DATA PROVIDED: Begin
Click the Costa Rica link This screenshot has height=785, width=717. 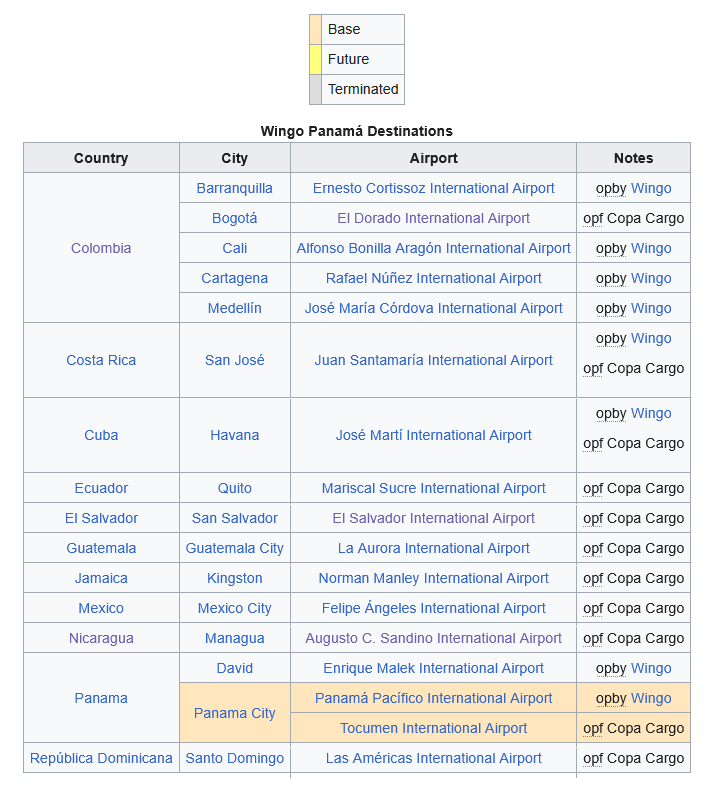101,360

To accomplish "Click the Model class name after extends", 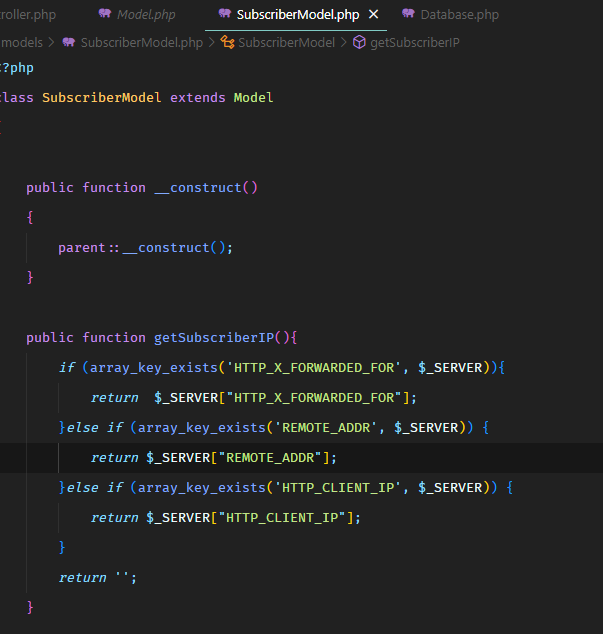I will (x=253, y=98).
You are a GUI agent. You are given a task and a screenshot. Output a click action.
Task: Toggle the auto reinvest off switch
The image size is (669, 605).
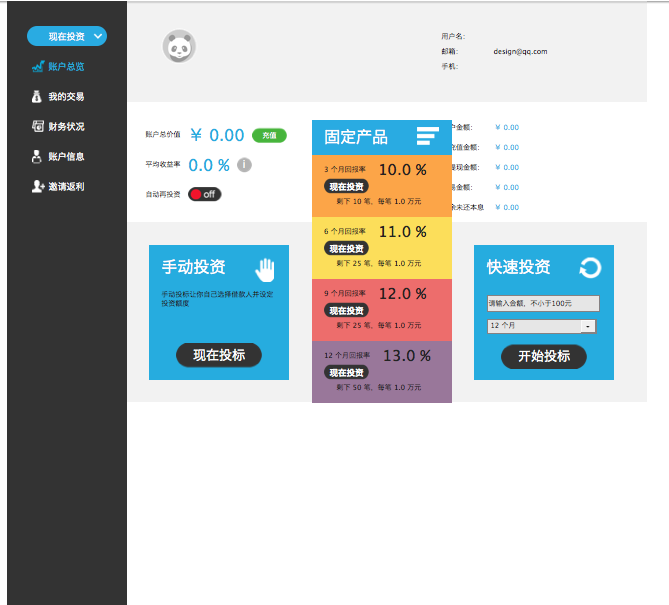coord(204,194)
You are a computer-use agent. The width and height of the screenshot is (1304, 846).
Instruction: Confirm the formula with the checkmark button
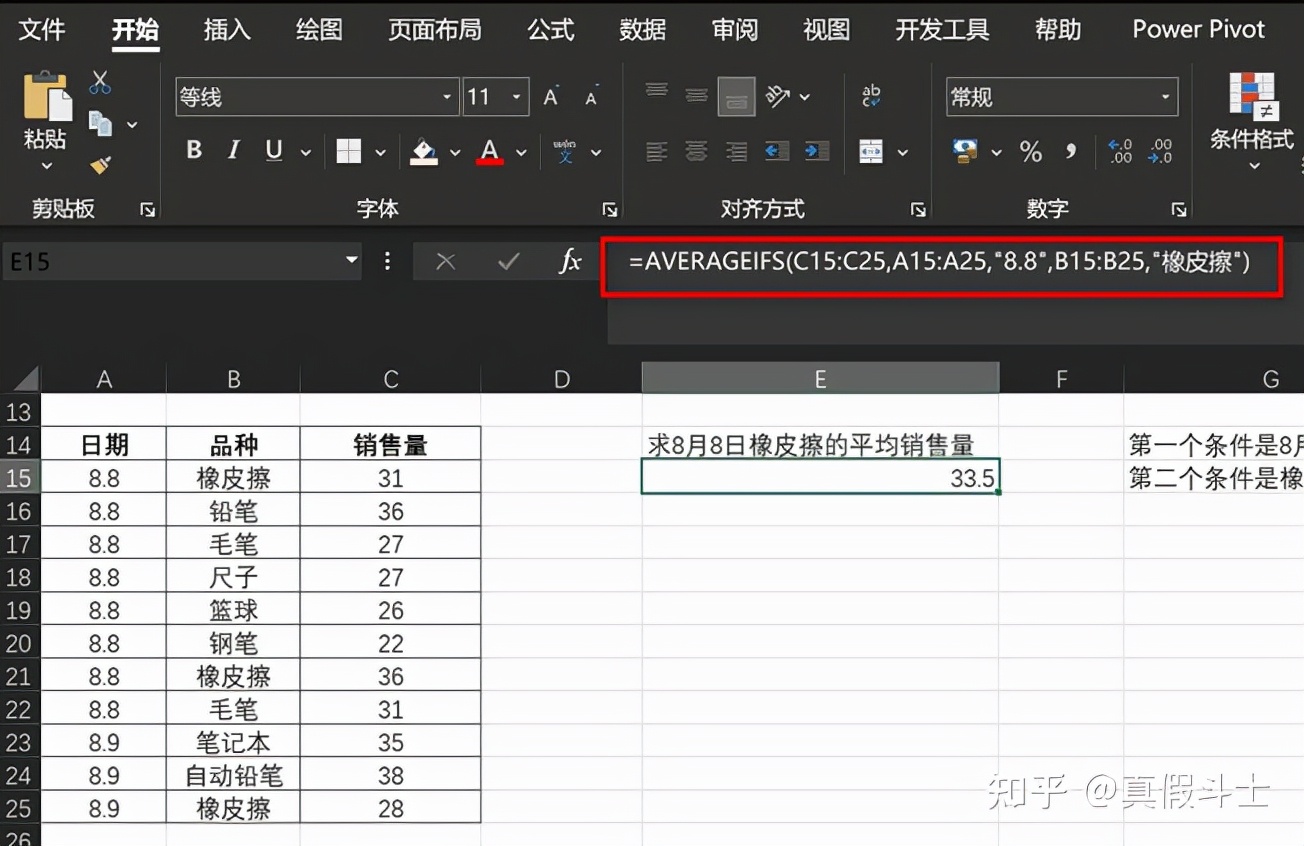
DATA PROVIDED: End
## AIM OF THE TASK
State the number of lines holding the word "agent" in the listing. Add nothing else.

## SOLUTION FOR THIS TASK
2